EXERCISE INSTRUCTIONS:
Show each line of the records below where the word "horizontal" occurs.

*** Opening of RECORDS FOR THIS EXERCISE ***

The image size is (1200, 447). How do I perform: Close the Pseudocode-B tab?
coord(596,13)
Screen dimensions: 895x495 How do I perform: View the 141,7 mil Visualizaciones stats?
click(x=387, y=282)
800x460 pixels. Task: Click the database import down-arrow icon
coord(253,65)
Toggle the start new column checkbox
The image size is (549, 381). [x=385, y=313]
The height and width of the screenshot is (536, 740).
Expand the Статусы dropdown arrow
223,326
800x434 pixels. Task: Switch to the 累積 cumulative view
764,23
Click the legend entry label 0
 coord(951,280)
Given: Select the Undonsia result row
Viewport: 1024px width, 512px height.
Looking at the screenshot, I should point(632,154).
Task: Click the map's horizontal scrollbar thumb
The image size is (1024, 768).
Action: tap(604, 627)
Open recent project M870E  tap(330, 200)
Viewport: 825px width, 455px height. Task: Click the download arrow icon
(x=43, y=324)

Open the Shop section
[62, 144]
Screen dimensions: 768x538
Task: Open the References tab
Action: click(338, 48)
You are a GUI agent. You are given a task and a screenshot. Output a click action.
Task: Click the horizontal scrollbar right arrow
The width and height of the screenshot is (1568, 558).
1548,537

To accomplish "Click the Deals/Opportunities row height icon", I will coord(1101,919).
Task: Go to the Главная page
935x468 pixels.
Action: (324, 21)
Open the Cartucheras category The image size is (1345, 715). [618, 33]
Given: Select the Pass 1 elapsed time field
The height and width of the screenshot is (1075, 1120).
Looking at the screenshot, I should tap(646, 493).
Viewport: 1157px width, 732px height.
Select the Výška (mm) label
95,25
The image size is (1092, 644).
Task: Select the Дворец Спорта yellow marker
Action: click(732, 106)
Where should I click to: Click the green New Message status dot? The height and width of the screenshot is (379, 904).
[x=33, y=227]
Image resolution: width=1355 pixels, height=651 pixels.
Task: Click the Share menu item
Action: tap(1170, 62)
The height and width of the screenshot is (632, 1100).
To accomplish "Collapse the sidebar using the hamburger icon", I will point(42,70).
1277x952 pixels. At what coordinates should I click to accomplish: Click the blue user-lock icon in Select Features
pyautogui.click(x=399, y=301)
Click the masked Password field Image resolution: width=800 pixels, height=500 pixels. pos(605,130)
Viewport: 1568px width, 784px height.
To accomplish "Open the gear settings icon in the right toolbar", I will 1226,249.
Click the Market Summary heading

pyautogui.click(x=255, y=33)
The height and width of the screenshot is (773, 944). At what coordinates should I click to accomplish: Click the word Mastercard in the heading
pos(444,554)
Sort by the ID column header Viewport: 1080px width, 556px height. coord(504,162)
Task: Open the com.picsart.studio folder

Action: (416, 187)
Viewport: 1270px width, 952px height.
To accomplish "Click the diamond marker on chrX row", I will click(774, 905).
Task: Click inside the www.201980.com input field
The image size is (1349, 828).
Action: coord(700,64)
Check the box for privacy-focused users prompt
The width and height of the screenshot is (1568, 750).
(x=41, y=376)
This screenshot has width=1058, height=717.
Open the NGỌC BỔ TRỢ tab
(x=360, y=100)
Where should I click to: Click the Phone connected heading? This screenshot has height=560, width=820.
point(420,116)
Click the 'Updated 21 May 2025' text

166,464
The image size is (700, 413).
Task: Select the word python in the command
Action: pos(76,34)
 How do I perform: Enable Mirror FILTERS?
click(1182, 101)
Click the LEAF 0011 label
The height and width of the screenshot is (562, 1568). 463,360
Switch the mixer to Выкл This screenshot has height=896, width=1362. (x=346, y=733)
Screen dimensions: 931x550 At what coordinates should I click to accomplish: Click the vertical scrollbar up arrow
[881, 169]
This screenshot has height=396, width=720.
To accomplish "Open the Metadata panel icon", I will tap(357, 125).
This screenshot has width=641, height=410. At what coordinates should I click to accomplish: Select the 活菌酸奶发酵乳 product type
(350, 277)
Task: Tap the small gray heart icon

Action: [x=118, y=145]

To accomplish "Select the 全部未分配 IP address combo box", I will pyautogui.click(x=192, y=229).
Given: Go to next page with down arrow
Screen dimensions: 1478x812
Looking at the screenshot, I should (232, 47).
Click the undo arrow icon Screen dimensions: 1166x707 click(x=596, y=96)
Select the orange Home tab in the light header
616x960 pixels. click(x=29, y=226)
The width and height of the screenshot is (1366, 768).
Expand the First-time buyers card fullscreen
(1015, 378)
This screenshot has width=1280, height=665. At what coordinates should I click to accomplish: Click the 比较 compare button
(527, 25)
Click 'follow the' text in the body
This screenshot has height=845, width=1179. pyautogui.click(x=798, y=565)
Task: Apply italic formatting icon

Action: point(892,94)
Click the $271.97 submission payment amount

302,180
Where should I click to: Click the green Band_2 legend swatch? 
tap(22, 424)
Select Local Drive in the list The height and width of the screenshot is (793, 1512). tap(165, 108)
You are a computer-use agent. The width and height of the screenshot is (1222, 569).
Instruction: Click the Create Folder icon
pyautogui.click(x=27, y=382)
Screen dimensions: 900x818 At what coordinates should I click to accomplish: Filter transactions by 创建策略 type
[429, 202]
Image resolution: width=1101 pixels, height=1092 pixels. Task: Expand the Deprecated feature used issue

*** Close of RECORDS FOR THIS EXERCISE ***

RESPONSE TO THIS EXERCISE:
Task: Click the map's horizontal scrollbar thumb
Task: Click the horizontal scrollbar right arrow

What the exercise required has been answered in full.